INGREDIENTS: (Makes 12)
- A shot of Nespresso Volluto Decaffeinato
- 100 g unsalted butter, softened
- 165g caster sugar
- 2 eggs
- 200g self-raising flour
- 1/2 cup milk
- 125g unsalted butter, softened
- 300g icing sugar mixture
- 1tbsp Gourmand Raspberry Syrup
- Drop of red food colouring
- 1tbsp Salade de Fleurs (dried flower leaves)
Preparation time: 30 minutes
Cooking time: 20 minutes
- Preheat the oven to 180C (160C fan-forced). Line a 12-hole medium muffin pan (1/3 cup capacity) with paper cases.
- Place the Nespresso shot in a half cup measuring cup then fill it up with the milk.
- Using electric mixer or beaters, beat the butter and castor sugar until it changes to a lighter creamy colour.
- Add the eggs one at a time, beating well after each egg.
- Gently fold through the flour then add the milk and Nespresso mix
- Fill each paper casing until ¾ full
- Bake for about 20 minutes, or until golden brown. Remove from the oven and transfer to a wire rack to cool completely before decorating.

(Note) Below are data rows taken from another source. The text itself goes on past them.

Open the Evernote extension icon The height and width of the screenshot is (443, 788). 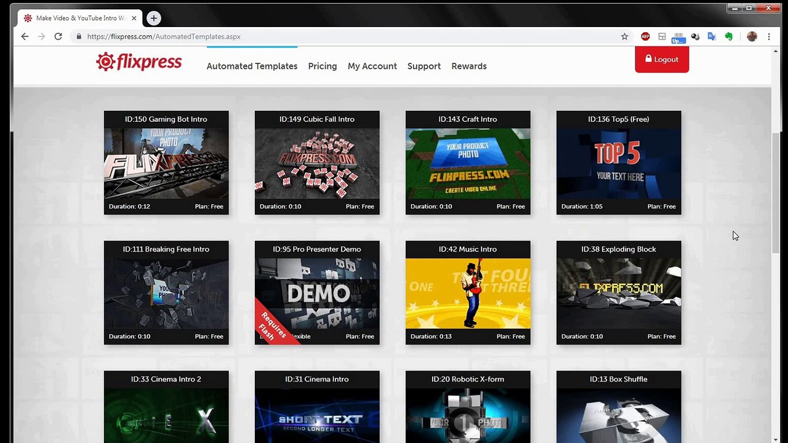click(x=729, y=36)
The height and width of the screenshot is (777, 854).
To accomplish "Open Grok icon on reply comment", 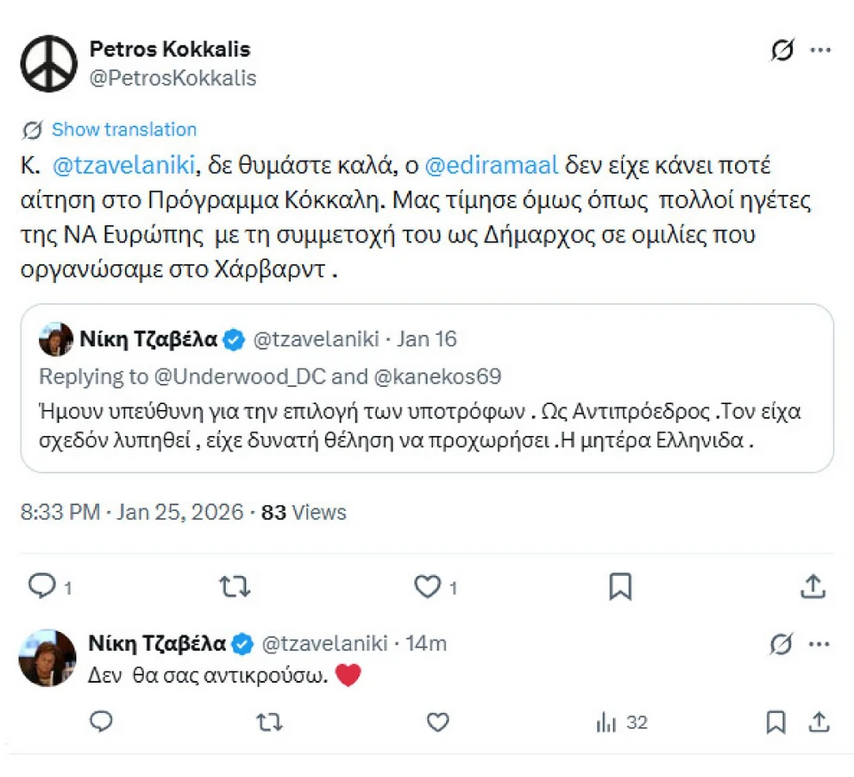I will [x=782, y=643].
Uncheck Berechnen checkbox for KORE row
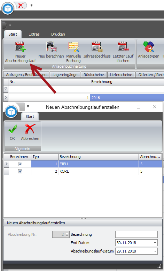The width and height of the screenshot is (164, 271). coord(20,171)
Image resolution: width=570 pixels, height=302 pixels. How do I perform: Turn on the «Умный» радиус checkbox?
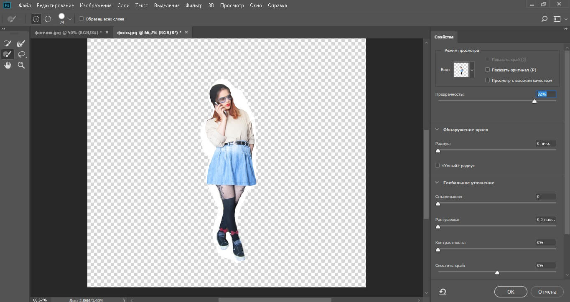438,165
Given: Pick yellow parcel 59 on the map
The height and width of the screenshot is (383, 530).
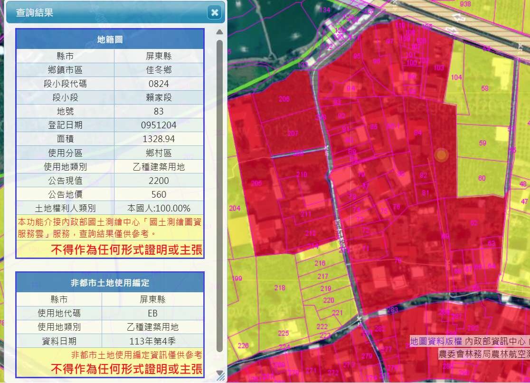Looking at the screenshot, I should [483, 143].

- With an electric mixer or beater beat the butter until light and creamy.
- Add the icing sugar a little at a time, beating constantly.
- Add the Raspberry syrup and continue beating.
- Add one drop of red food colouring
- Using a 1 cm fluted nozzle, pipe the icing onto the cooled cupcakes. Decorate with the Salade de Fleurs
[NOTE: To make Cocoa floured Icing substitute the Raspberry syrup with 1tsp of Natural Cocoa Powder and add 1tbsp of Tia Maria Liqueur. For more cocoa hints you can even change the Nespresso shot to Arpeggio Decaffeinato]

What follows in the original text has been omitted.